**Task directions**
Identify every line in the listing that contains the string "screenshot", and copy each of those lines.

**Source data**
▼

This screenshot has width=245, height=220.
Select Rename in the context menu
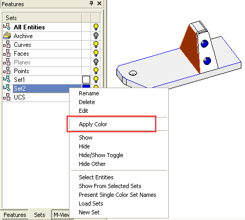coord(89,93)
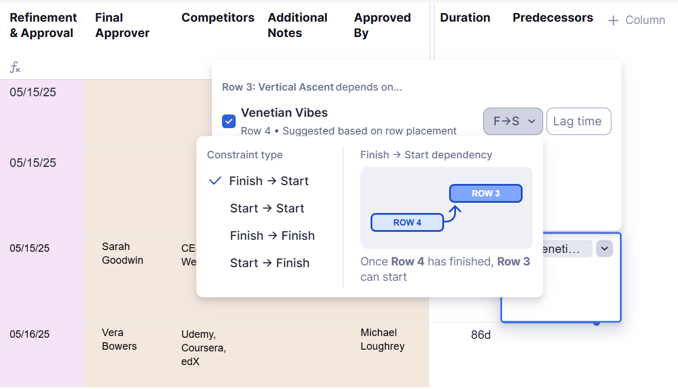Click the 86d duration cell

480,335
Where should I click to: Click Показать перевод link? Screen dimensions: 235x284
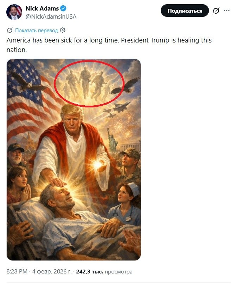point(36,31)
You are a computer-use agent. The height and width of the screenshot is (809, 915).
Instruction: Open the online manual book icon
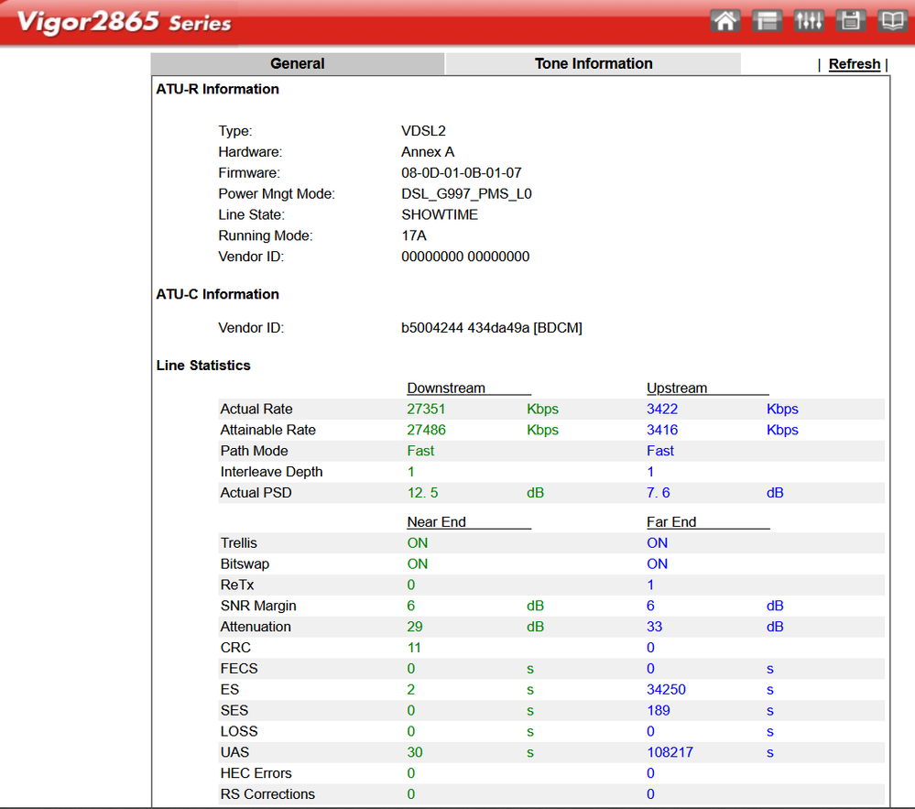[x=892, y=19]

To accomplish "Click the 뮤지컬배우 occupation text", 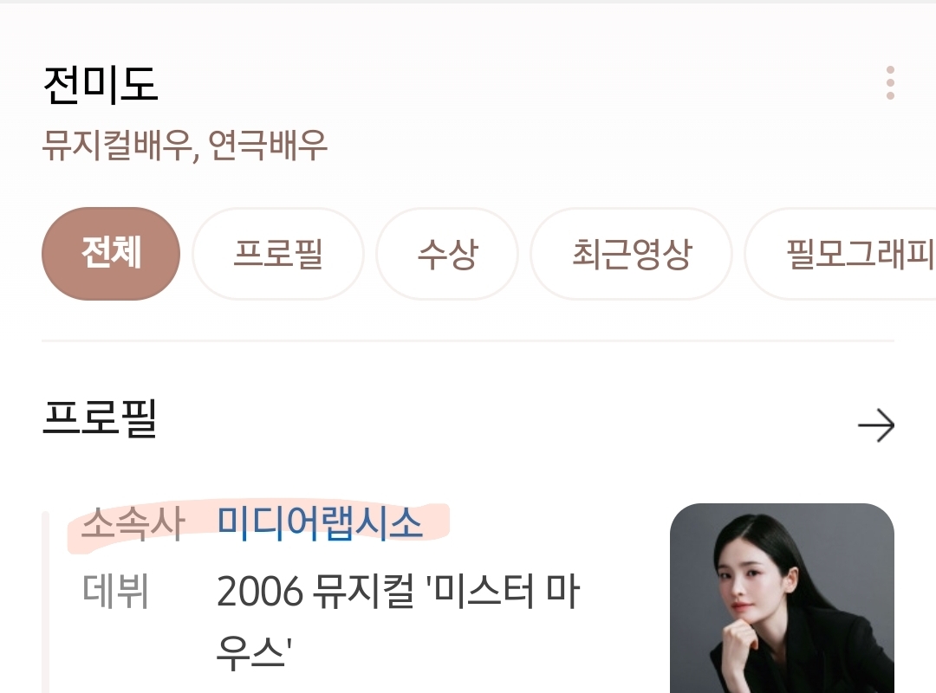I will tap(117, 145).
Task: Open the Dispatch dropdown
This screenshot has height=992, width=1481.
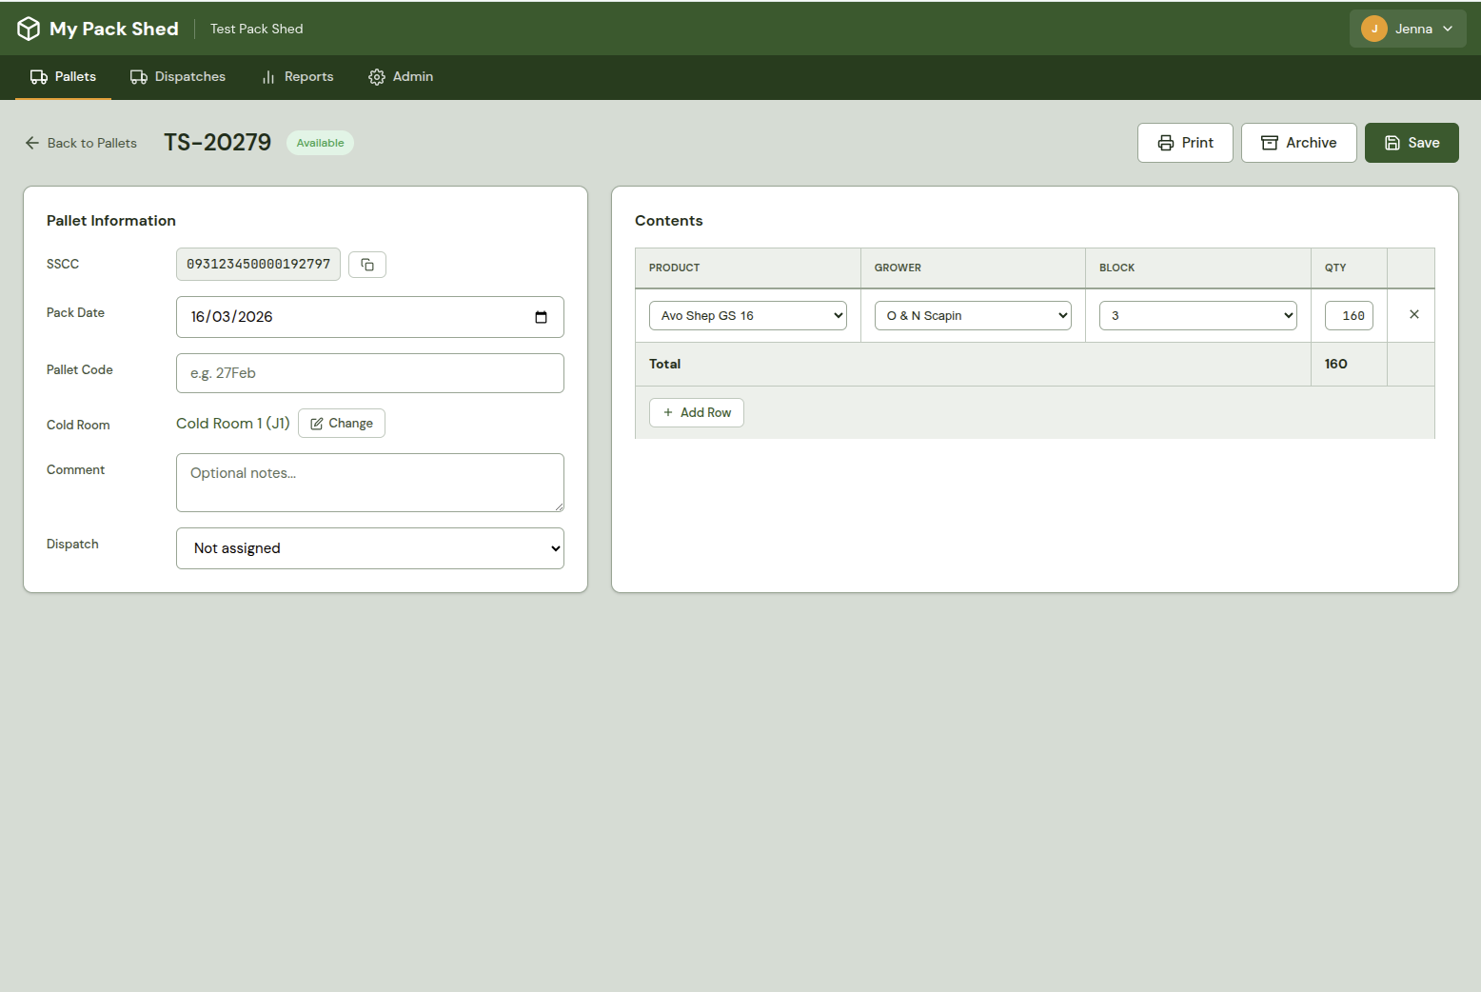Action: pos(369,548)
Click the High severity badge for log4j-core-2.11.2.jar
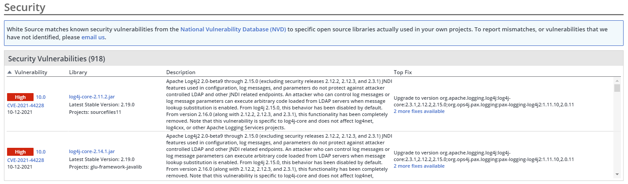 (x=20, y=97)
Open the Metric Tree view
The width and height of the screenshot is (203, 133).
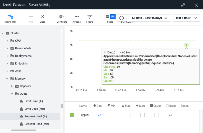point(11,18)
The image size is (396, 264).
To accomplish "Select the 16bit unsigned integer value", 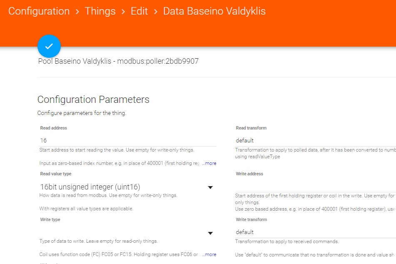I will pyautogui.click(x=90, y=187).
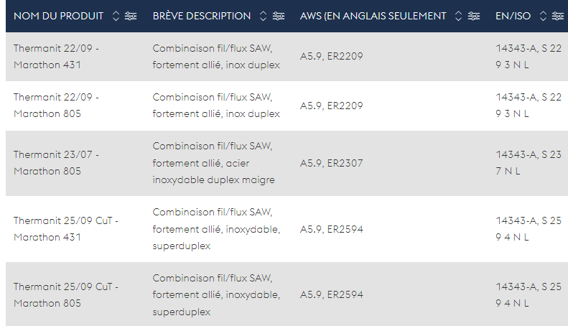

▲

**Written response**
This screenshot has width=245, height=220.
You are a computer-use agent. The height and width of the screenshot is (809, 915).
This screenshot has height=992, width=1481.
The width and height of the screenshot is (203, 133).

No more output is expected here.